Keep only the lines of the data below that contain "next", and copy them.

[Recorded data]
____________________

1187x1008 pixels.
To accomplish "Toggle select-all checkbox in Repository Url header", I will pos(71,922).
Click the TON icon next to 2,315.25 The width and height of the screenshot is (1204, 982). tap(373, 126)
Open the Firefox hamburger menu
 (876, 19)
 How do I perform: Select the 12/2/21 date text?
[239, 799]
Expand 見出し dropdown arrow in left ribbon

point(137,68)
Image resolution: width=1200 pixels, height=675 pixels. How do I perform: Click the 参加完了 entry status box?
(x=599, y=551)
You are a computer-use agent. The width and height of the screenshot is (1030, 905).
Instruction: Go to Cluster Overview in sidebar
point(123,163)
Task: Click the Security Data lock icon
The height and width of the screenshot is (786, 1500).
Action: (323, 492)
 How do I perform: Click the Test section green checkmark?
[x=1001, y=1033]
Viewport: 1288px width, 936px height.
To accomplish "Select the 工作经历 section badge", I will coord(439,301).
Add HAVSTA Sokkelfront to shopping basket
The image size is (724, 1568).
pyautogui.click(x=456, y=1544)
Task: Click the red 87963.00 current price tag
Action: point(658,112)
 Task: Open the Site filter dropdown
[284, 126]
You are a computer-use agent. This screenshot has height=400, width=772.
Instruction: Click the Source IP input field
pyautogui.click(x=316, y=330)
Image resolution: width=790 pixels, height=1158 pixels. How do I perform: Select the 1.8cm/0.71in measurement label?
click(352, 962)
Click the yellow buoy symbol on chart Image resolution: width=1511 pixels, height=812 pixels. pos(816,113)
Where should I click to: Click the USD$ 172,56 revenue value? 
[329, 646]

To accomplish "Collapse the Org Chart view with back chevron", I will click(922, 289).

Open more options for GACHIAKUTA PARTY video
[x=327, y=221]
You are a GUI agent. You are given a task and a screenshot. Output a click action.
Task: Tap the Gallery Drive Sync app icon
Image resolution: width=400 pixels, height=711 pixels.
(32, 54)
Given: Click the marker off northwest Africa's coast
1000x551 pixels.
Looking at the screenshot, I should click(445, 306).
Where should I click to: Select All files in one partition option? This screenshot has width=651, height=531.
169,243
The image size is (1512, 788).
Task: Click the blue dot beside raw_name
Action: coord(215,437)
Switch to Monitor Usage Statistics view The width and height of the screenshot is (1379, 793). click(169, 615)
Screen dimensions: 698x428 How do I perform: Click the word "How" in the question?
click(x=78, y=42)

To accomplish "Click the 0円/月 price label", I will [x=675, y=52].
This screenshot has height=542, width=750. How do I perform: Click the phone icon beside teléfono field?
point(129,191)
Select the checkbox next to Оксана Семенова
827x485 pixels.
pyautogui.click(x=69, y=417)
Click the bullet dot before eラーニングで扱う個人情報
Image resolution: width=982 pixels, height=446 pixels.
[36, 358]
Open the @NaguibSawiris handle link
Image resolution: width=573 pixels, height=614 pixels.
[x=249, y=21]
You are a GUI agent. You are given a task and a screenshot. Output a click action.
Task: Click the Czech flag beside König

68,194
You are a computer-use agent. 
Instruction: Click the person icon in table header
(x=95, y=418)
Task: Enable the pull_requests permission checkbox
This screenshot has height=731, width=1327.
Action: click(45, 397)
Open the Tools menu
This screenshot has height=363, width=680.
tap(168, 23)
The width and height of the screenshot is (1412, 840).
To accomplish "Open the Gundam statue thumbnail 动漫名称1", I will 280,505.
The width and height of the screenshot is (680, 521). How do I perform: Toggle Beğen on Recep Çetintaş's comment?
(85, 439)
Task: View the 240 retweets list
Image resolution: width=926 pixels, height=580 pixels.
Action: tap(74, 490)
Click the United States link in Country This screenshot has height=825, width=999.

____________________

Reply to the task:
Click the TON icon next to 2,315.25 The width and height of the screenshot is (1204, 982). tap(373, 126)
Select the checkbox next to Оксана Семенова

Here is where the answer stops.